→ What to do
- A) In the forum thread about the Thermaltake Tsunami Dream, why does kyle2020 recommend swapping for an Antec 900 only if it has cable management holes? Please answer in one to three sentences.
- B) From the forum thread about the Thermaltake Tsunami Dream, reproduce word for word the stretch from "## brandonwh64 (Nov 2, 2009)" through "the Tsunami dream.".

→ Text extract
# Thermaltake Tsunami Dream - Still good?



## GhoXen (Nov 1, 2009)

About two years ago I bought myself a budget-breaking Thermaltake Tsunami Dream silver. Now I am once again upgrading my system, and everything except the HDD have already been pulled out, which is the only piece I'm not upgrading(or rather, have already upgraded at an earlier date).

When I purchased the case two years ago, I was told that Thermaltake has stopped making the said case, thus as I understand it the case is rather old? My question is: is it still a good case, or will I find better alternatives on the market with relatively same price as tsunami dream's price range two years ago?

Thanks in advance.


----------



## brandonwh64 (Nov 1, 2009)

I bought this case about 5 months ago so yes its still being made. Mine is black and got a mod or two here and there. The price is still pretty high for it (94.44$)

http://www.newegg.com/product/product.aspx?Item=N82E16811133132

Here is pictures of mine











Which i just checked the silver model is acually cheaper in price its 84.99$

http://www.newegg.com/Product/Product.aspx?Item=N82E16811133133


----------



## MaximusExtreme (Nov 1, 2009)

yeah i still like this case is a beauty


----------



## brandonwh64 (Nov 1, 2009)

I was thinking of trading mine for a antec 900 but im still thinking about it


----------



## MaximusExtreme (Nov 2, 2009)

if u can change it for antec 1200 i think is much sweeter but 900 is also good but too small


----------



## kyle2020 (Nov 2, 2009)

If you can swap it for an antec 900 with the cable management holes then go for it, however early revisions dont have any CM holes and they are a right pain. 

If you can get a 900, 902, or a 1200, id say go for it, they are airflow monsters.


----------



## brandonwh64 (Nov 2, 2009)

Yea thats true kyle. There is alot of cables running in my comp and the cable management would be a issue as it is with the Tsunami dream.

→ Dataset excerpts
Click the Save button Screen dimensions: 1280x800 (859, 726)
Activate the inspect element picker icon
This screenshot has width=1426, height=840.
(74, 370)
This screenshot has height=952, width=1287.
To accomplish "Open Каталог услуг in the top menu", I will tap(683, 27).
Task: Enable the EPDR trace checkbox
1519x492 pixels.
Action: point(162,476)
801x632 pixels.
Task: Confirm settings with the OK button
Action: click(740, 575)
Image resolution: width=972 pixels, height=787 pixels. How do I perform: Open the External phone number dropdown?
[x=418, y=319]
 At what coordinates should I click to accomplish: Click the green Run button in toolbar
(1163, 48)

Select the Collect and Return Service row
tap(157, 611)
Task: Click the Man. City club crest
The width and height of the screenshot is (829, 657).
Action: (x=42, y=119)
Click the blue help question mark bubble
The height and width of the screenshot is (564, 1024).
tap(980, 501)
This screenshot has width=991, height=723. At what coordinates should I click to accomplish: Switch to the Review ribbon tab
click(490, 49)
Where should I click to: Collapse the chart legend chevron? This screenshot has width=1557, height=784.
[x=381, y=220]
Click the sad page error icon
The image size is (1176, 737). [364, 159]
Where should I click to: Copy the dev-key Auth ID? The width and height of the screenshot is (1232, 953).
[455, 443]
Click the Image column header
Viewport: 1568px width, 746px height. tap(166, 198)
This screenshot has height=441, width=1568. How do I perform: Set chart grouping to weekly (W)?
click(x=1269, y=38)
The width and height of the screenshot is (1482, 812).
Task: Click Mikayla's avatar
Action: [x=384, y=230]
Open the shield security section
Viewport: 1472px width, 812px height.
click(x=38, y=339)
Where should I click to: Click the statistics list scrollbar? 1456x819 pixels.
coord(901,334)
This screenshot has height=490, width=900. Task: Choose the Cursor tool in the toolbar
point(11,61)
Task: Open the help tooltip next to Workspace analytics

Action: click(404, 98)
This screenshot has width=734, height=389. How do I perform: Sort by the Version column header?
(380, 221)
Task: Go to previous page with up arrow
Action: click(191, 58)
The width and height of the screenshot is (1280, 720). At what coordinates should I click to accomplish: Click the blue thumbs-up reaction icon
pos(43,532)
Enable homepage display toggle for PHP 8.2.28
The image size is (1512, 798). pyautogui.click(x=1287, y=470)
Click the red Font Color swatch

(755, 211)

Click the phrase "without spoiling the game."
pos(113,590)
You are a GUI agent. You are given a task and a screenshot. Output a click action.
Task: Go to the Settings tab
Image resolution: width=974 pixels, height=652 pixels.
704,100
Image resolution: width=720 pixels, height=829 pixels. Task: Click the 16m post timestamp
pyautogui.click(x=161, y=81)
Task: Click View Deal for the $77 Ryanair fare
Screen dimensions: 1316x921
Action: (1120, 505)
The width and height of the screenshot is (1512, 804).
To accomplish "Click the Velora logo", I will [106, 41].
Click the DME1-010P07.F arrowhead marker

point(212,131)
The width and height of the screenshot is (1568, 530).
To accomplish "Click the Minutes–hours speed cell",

→ Solutions per task
- A) Early revisions of the Antec 900 have no cable management holes, and kyle2020 calls them "a right pain" because of it.

- B)
## brandonwh64 (Nov 2, 2009)

Yea thats true kyle. There is alot of cables running in my comp and the cable management would be a issue as it is with the Tsunami dream.